(Problem to work on):
Answer these from the blog post about 127 Hours below:
1. For how many days was Aron Ralston trapped between a boulder and a canyon wall?
2. How long was the writer stuck in an elevator?
3. What kept the writer even slightly sane during that time?

(Source):
"""

D-D-D-Do You Have It? GUTS!

I love survival stories. So when I saw the previews for 127 Hours, the movie based off of Aron Ralston’s own survival story, I was all over it.  Aron Ralston is the climber that became famous for cutting off his own arm after spending five days trapped between a boulder and a canyon wall. I knew who Aron was and the basics of his story from the five minute segments on the Today Show. But watching the movie was the first time I heard all the details of everything he went through. The thing with survival stories is I always end up putting myself in their situation. Could I cut off my own arm? My friends have tried to reassure me…

“You could totally cut off your own arm!”

“Don’t worry, you could do it!”

“Shannon, just have faith in yourself!”

But I don’t know. The only thing I can say I would do for certain is cry. And panic. Maybe not panic as much as Amanda, but I’m sure I’d panic a lot. I was stuck in an elevator once for 20 long and excoriating minutes, the first five minutes I was fine. Cool as a friggin cat. The last 15 minutes? I broke into a sweat, considered rationing out my coffee and suddenly developed claustrophobia. It was horrible. The only thing that kept me the least bit sane was still being able to access Facebook on my phone. 20 minutes stuck in an elevator without a connection to the outside world? I’d probably have had to be committed.

"""

(Data records):
"""

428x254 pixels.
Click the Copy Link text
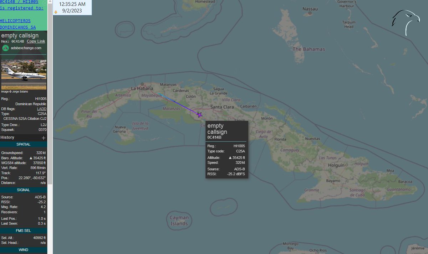point(36,41)
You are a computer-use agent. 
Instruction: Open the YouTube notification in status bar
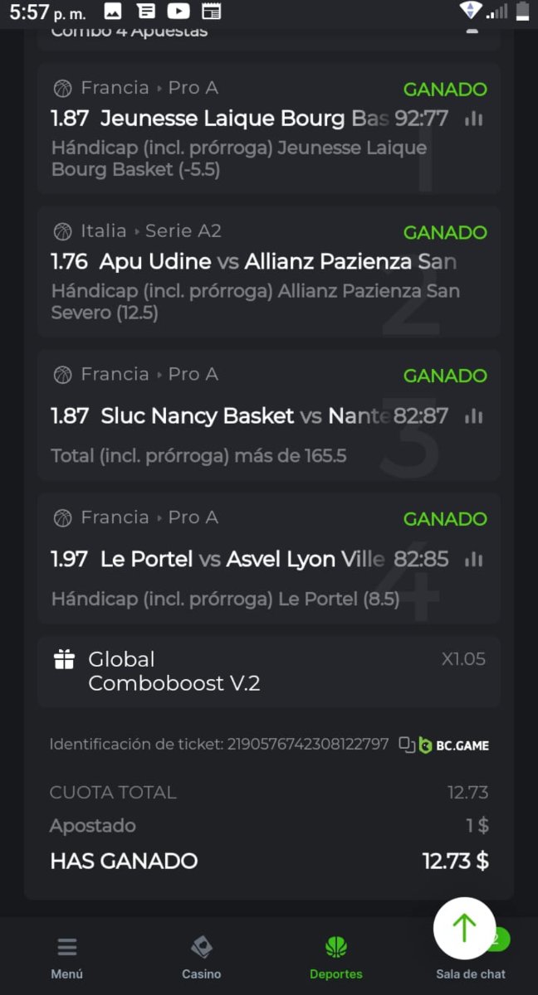click(x=178, y=12)
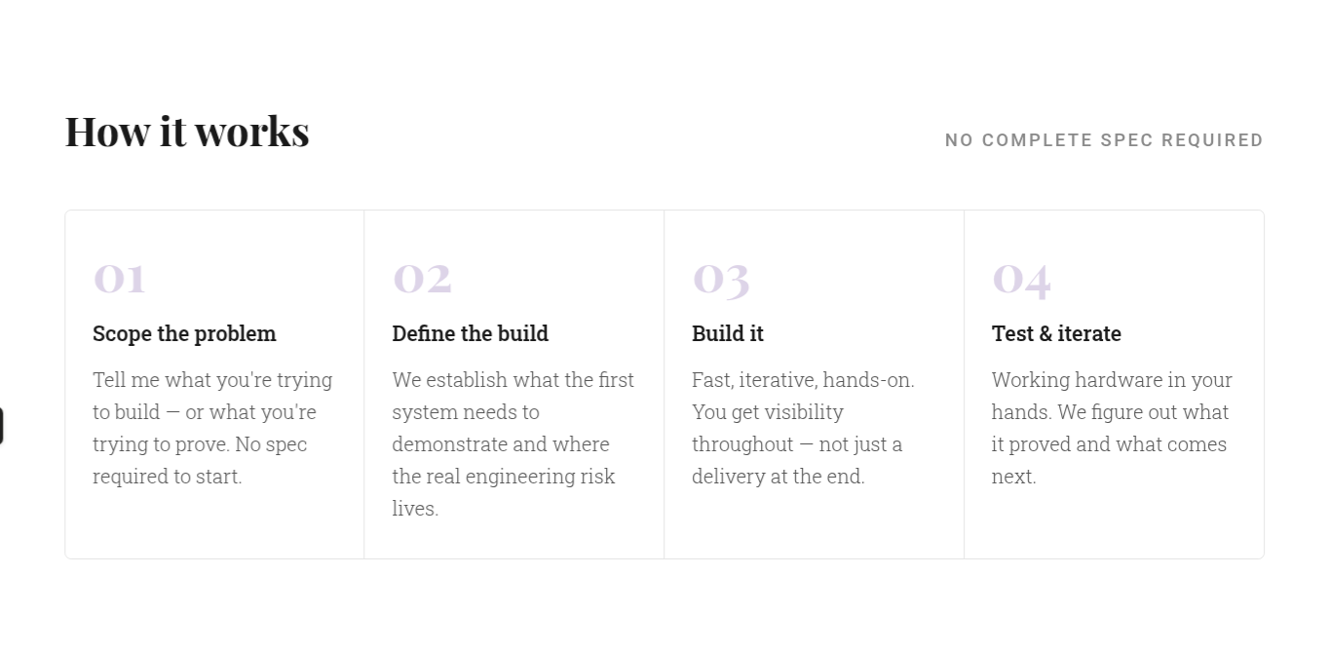Click the paragraph starting "Fast, iterative, hands-on"
The height and width of the screenshot is (652, 1329).
pyautogui.click(x=803, y=428)
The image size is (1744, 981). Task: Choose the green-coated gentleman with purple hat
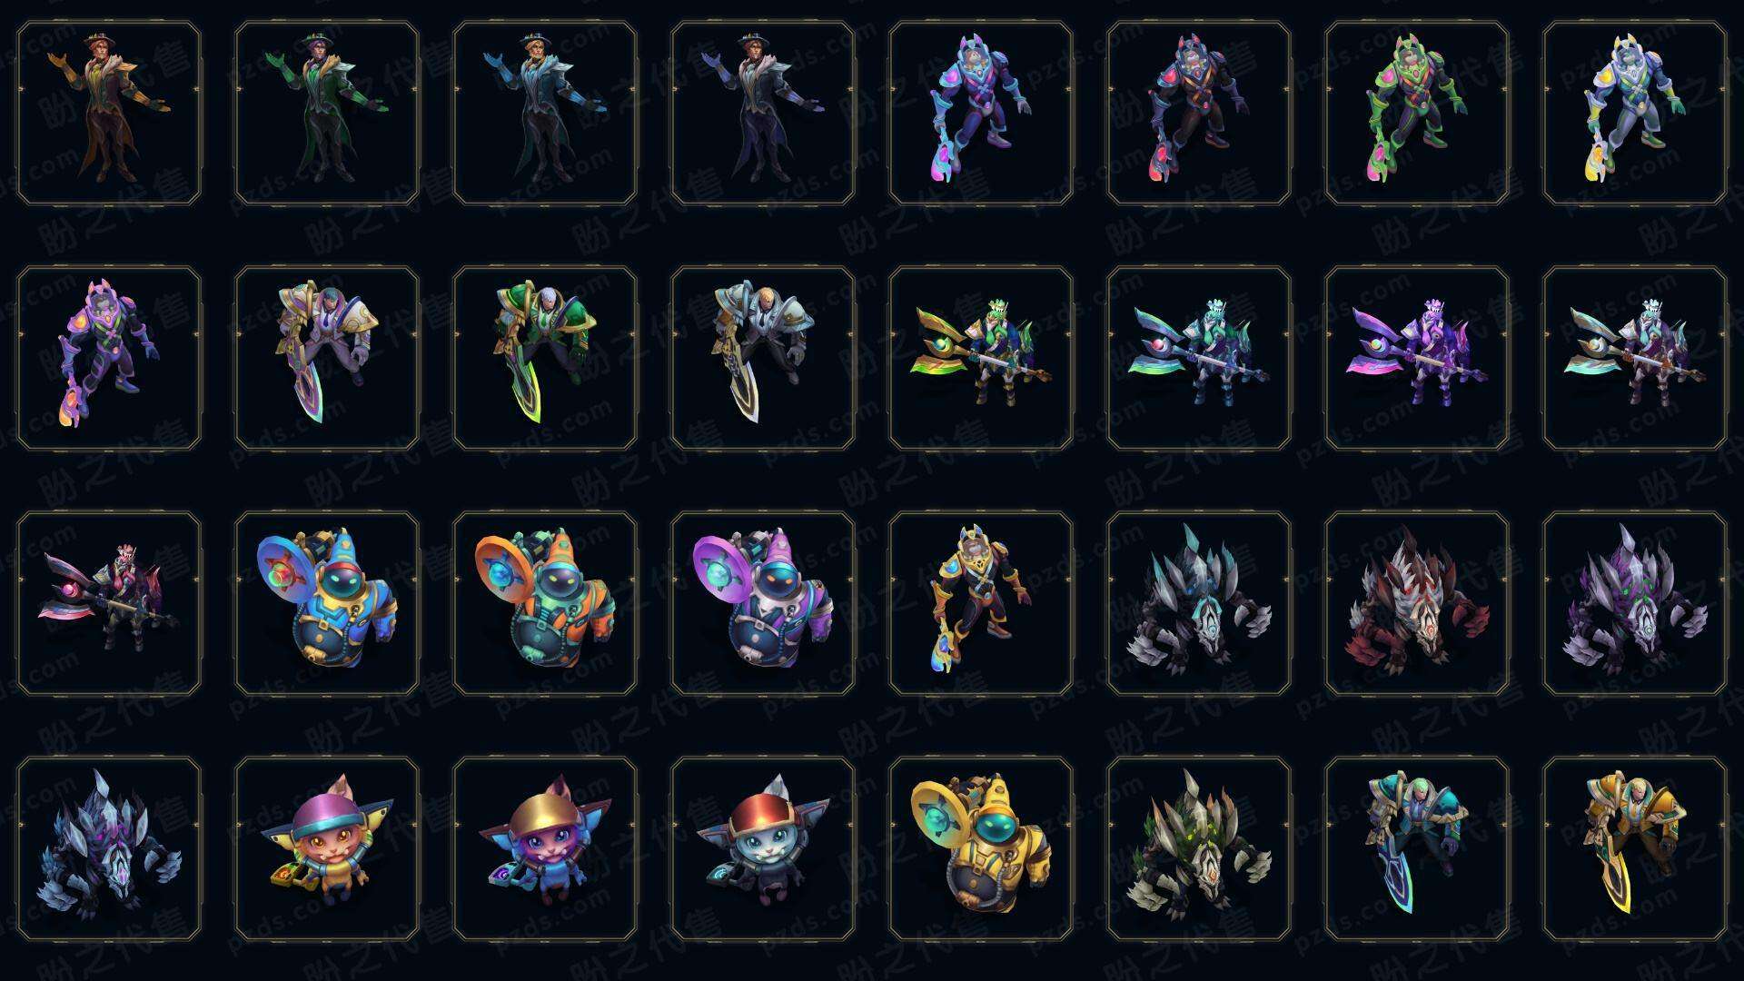(327, 114)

"""

(Completed exercise):
1. Five days.
2. 20 minutes.
3. Still being able to access Facebook on the phone.